The DiscoveryProbe™ FDA-approved Drug Library is compatible with standard HTS and HCS platforms. Compounds are supplied as pre-dissolved 10 mM stocks in DMSO, packaged in 96-well microplates, deep-well plates, or 2D barcoded screw-top tubes. Storage at -20°C ensures stability for 12 months, while -80°C extends shelf life to 24 months. Upon receipt, compounds should be equilibrated to ambient temperature before opening to minimize condensation. For assay setup, dilute compounds to working concentrations using appropriate assay buffers, ensuring final DMSO concentrations do not exceed cytotoxic thresholds (typically ≤0.5% v/v in cell-based assays). The library supports integration into automated liquid handling workflows and is compatible with both biochemical and cell-based assay formats. Metadata for each compound includes regulatory status, mechanism of action, and key physicochemical properties, facilitating downstream informatics and cheminformatics analyses.

Conclusion & Outlook

The DiscoveryProbe™ FDA-approved Drug Library from APExBIO provides a rigorously curated, clinically relevant resource for high-throughput and high-content screening. Its format and documentation enable reproducible pharmacological target identification, drug repositioning, and mechanistic studies across diverse biomedical research fields.
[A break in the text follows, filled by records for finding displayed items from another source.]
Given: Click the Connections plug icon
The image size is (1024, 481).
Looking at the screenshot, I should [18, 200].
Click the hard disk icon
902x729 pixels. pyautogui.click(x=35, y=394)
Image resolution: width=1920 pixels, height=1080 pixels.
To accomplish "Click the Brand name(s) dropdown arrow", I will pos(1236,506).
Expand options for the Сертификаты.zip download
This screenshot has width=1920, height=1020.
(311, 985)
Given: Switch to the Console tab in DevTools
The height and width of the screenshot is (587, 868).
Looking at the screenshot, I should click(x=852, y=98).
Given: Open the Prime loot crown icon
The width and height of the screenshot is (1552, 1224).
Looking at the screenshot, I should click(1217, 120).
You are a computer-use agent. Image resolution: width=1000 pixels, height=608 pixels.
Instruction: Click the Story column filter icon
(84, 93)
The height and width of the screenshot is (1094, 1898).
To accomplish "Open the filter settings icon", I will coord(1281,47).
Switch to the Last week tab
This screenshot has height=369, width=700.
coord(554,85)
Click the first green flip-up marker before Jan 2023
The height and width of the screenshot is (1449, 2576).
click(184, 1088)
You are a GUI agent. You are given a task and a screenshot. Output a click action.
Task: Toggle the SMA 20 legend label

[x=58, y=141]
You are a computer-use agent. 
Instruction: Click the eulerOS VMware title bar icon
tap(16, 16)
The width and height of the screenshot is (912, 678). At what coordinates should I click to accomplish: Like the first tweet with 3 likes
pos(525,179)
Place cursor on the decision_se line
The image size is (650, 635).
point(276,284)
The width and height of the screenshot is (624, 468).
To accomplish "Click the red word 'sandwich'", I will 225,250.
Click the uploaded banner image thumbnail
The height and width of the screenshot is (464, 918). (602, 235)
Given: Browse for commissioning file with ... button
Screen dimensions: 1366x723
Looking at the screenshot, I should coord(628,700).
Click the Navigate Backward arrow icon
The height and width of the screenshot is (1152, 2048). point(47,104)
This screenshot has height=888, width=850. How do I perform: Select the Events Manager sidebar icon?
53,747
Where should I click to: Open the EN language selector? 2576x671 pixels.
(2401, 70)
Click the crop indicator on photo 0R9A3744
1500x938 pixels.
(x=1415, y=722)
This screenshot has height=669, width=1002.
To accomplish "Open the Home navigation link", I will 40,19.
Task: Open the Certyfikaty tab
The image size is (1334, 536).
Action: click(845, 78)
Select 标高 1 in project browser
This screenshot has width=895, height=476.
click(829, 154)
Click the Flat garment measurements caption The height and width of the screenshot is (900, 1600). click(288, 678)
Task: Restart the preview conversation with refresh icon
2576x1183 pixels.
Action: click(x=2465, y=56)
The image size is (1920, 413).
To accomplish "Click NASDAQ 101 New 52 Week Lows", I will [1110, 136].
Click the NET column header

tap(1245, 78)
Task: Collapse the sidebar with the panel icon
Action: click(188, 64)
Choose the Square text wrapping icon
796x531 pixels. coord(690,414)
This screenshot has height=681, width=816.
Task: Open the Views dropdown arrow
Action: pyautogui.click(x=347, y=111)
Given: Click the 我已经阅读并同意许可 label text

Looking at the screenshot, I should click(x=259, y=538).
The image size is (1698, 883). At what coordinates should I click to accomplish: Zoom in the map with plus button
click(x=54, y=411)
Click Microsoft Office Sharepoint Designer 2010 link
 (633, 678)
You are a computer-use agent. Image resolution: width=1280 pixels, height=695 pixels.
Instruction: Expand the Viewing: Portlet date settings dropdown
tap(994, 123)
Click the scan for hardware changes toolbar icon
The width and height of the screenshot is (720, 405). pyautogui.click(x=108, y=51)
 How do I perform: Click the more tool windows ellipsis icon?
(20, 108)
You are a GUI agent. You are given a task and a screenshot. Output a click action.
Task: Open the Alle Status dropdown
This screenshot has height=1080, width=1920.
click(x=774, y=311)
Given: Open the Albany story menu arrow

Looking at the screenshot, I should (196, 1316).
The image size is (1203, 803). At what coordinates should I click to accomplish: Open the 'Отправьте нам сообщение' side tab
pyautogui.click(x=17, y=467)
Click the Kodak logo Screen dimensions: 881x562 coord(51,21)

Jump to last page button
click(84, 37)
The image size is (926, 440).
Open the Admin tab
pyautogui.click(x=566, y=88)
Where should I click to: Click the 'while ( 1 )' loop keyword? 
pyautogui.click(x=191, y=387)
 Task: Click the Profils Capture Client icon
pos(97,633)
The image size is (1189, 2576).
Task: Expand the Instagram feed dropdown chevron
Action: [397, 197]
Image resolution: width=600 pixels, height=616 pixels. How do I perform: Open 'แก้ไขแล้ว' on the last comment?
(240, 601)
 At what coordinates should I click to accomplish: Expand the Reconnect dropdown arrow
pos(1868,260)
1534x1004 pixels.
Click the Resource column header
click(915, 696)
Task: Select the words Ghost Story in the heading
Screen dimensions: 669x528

The library’s stability, annotation, and regulatory cross-referencing make it a benchmark tool for translational science. As screening technologies and data integration methods advance—such as improved LC-MS feature extraction (Guo et al., 2022)—the value of standardized, well-annotated libraries will continue to rise. For researchers seeking robust, ready-to-use solutions for drug discovery and mechanistic biology, the DiscoveryProbe™ FDA-approved Drug Library remains a gold standard platform.